Now, let's address the second part of the task: proving that the product of two entire functions is entire. Say we have the same functions \(f(z)\) and \(g(z)\), and we form a function \(h(z)\) from their product: \(h(z) = f(z)g(z)\). Using the properties of derivatives, we get \(h'(z) = f'(z)g(z) + f(z)g'(z)\). This demonstrates that the derivative of the product also exists, and thus the product of two entire functions is also entire.

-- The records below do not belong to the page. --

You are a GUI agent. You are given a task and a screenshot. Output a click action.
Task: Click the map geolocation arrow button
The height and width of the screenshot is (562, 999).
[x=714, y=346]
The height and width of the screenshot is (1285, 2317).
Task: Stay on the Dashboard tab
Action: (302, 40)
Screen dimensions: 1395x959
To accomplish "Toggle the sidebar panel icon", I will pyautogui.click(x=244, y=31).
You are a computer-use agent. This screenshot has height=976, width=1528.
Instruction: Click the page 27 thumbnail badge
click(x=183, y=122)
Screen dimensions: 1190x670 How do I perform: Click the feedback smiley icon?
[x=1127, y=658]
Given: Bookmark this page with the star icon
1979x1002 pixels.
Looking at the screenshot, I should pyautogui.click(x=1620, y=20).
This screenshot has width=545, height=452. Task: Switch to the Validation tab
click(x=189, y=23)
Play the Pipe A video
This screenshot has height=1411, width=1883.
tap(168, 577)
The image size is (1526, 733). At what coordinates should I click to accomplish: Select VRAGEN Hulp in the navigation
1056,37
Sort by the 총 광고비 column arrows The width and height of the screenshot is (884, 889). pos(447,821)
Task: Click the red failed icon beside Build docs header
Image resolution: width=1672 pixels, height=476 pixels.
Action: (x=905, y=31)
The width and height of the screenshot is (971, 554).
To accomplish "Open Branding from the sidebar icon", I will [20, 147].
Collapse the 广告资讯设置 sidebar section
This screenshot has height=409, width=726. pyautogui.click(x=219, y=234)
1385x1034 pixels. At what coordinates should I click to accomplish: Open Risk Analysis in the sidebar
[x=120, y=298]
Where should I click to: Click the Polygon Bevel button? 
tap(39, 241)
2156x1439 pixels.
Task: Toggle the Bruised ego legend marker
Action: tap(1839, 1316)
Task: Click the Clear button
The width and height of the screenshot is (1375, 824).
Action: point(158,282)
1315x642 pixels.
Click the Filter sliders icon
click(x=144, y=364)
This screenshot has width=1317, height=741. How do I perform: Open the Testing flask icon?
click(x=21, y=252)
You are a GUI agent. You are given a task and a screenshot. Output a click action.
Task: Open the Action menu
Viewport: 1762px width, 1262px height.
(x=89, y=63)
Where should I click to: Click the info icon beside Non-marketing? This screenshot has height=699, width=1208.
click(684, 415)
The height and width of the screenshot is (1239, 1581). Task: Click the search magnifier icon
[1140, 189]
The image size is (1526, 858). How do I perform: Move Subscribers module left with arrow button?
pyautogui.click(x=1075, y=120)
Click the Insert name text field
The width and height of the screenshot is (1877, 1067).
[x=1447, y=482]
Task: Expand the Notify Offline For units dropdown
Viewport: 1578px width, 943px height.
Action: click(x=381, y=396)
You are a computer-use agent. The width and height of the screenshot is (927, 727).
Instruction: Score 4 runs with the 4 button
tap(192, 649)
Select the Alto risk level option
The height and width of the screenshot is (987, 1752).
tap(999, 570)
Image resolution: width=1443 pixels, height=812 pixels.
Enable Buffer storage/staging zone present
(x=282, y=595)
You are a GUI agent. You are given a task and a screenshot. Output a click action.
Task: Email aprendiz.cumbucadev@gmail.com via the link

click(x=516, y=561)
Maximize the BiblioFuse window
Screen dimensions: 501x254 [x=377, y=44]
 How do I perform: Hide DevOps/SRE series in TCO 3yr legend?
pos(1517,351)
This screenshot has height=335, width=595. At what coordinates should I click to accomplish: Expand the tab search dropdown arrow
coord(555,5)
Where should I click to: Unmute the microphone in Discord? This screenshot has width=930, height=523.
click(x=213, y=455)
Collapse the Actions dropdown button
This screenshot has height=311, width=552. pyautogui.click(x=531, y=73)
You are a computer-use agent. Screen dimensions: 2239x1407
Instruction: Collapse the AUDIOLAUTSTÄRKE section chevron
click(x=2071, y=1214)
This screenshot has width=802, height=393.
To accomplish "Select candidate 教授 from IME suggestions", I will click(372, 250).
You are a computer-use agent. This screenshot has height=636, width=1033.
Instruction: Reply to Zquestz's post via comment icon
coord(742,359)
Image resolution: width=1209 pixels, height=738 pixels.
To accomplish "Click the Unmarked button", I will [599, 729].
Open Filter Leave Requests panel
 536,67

Proving the Ratio of Entire Functions is Analytic

Let us define \(h(z) = f(z) / g(z)\), where \(f(z)\) and \(g(z)\) are entire functions and \(g(z) ≠ 0\). Now, the derivative of \(h(z)\) is \(h'(z) = (f'(z)g(z) - f(z)g'(z)) / (g(z))^2\) and since all terms in the equation for \(h'(z)\) exist, \(h(z)\) is differentiable, except where \(g(z) = 0\). Therefore, the ratio \(f(z) / g(z)\) is analytic everywhere except at zeros of the denominator, where \(g(z) = 0\).

Key concepts

Analytic Functions

Analytic functions are a pivotal concept in complex analysis, a field of mathematics focused on functions of complex numbers. These functions are characterized by their ability to be expressed as a power series about any point within their domain. This implies that analytic functions are infinitely differentiable, a property that makes them incredibly smooth and predictable.
To be analytic, a function must be complex differentiable, which is a stronger condition than real differentiability because the derivative must be the same regardless of the path chosen in the complex plane. This nuanced requirement leads to fascinating behaviors and properties that set analytic functions apart from their real counterparts.

Differentiability

In the context of complex analysis, differentiability refers to a function's ability to have a derivative at every point within its domain. Understanding differentiability in complex analysis requires a shift from the real numbers to the intricate world of complex functions.
A complex function is said to be differentiable at a point if the limit \( \lim_{{\Delta z \to 0}} \frac{{f(z + \Delta z) - f(z)}}{{\Delta z}} \) exists and is the same regardless of how \( \Delta z \) approaches zero in the complex plane. This condition is more stringent than in real analysis because it must hold for any direction in the complex plane. As a result, once a complex function is differentiable in an open set, it's automatically infinitely differentiable and analytic, revealing the beautiful interconnectedness of these properties.

Complex Analysis

Complex analysis is an expansive branch of mathematics that explores functions of complex variables. It merges algebraic and geometric methods to analyze these functions, which are described by complex numbers of the form \( z = x + yi \), where \( x \) and \( y \) are real numbers, and \( i \) is the imaginary unit.
This field is instrumental in various applications, from engineering to physics and beyond, due to its ability to provide a deeper understanding of functions that are not only differentiable but also inherently predictable. Key concepts in complex analysis include analytic functions, contour integrals, and residues. These concepts play an essential role in solving complex equations and understanding phenomena such as wave propagation and electrical currents.

Zeros of Denominator

When dealing with the ratio of entire functions, a crucial aspect to consider is the zeros of the denominator. If the denominator of a function ratio is zero at a certain point, it makes the function undefined at that point. However, outside these specific points, the function can still maintain analyticity.
This idea is particularly significant in complex analysis when examining the limits and behavior of functions. If \( h(z) = \frac{f(z)}{g(z)} \), where both \( f(z) \) and \( g(z) \) are entire, the ratio is analytic everywhere except at points where \( g(z) = 0 \). These points are termed 'poles,' and understanding their influences is key when studying complex functions. When exploring such functions, it's common to use techniques like Laurent series expansion to understand behavior near these poles, providing deeper insights into their contributions to the overall function.